Task to complete: Below are the records; collect from them each line containing the string "Image".

Excerpts from a dataset:
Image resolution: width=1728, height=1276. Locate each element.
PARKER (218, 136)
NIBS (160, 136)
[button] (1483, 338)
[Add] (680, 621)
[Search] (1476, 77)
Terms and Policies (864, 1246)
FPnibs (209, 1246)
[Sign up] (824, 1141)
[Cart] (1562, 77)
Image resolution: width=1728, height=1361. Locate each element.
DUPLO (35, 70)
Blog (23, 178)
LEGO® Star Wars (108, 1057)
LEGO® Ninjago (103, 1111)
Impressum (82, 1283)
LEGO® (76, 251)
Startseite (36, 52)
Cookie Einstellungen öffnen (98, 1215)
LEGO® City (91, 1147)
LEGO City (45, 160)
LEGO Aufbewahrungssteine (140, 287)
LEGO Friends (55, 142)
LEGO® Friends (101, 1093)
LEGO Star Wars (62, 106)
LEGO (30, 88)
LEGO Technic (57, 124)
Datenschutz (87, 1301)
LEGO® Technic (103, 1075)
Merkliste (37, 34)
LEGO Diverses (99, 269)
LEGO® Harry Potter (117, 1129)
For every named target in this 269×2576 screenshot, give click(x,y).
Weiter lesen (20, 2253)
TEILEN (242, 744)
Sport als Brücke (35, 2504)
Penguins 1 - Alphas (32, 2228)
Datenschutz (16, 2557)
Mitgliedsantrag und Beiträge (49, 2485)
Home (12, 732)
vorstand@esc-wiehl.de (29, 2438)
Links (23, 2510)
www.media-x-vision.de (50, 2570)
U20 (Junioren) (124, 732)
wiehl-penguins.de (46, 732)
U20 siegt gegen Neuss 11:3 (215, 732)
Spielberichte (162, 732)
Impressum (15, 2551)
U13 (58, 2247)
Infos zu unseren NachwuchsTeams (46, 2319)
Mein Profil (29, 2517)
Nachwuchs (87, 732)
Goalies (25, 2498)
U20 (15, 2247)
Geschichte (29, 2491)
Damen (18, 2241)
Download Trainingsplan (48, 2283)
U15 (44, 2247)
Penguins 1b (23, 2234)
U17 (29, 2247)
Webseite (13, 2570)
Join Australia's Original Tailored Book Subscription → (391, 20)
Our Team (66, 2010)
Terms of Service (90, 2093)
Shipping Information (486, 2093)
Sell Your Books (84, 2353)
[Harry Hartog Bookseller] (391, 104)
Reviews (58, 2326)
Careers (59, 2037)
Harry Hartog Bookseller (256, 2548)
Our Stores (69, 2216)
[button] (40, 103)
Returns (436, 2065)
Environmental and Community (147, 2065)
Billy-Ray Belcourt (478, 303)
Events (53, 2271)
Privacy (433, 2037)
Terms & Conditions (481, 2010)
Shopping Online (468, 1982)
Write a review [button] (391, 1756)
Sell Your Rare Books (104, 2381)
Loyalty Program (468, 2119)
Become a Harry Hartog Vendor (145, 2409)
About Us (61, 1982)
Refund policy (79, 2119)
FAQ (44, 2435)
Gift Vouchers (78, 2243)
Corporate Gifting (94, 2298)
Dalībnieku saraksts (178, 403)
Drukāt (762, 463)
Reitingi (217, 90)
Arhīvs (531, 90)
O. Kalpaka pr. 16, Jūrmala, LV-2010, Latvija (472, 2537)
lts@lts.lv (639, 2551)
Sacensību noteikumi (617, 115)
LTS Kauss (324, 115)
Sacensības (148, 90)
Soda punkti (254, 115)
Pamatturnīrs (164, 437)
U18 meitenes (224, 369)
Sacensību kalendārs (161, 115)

Worked solution:
Image resolution: width=1728, height=1276. Locate each element.
Image resolution: width=1728, height=1361. Locate each element.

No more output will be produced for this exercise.